What to do - All of the data below should be repeated exactly. Pictures should not be included.

[Data shown Boundary: Start]

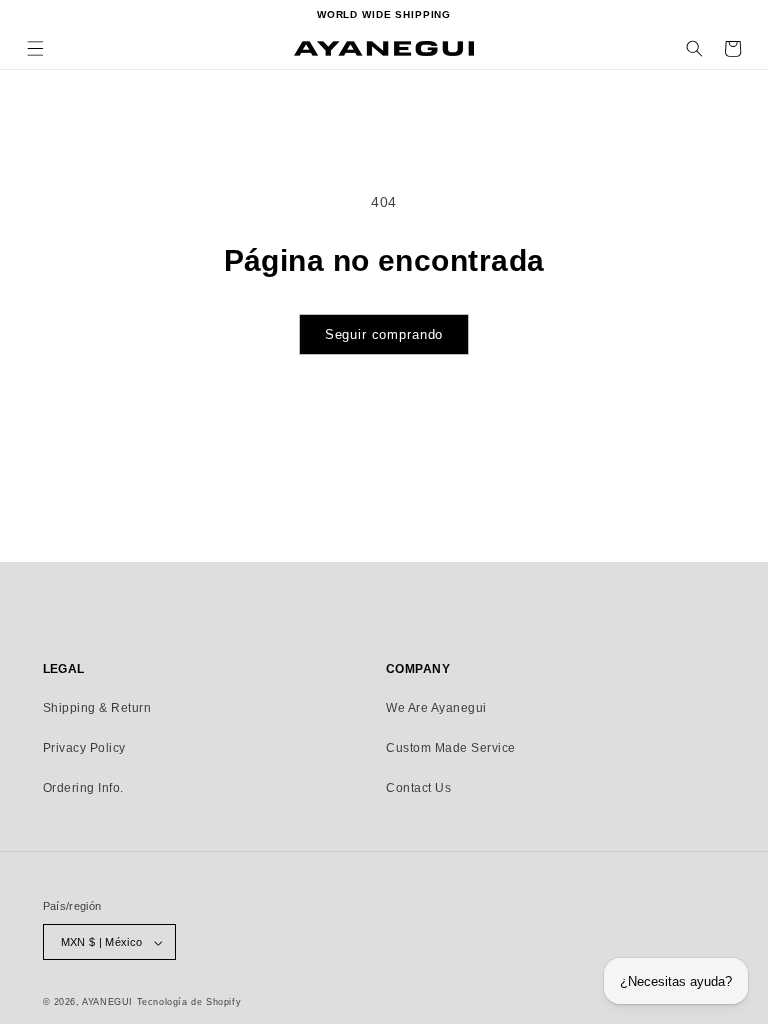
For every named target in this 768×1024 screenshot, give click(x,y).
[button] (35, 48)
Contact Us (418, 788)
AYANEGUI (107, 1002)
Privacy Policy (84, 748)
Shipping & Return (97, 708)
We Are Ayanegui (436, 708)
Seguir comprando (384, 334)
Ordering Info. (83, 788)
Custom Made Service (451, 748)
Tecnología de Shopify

[Data shown Boundary: End]

Result of the exercise -
For every named target in this 768×1024 screenshot, give click(x,y).
[button] (35, 48)
Contact Us (418, 788)
AYANEGUI (107, 1002)
Privacy Policy (84, 748)
Shipping & Return (97, 708)
We Are Ayanegui (436, 708)
Seguir comprando (384, 334)
Ordering Info. (83, 788)
Custom Made Service (451, 748)
Tecnología de Shopify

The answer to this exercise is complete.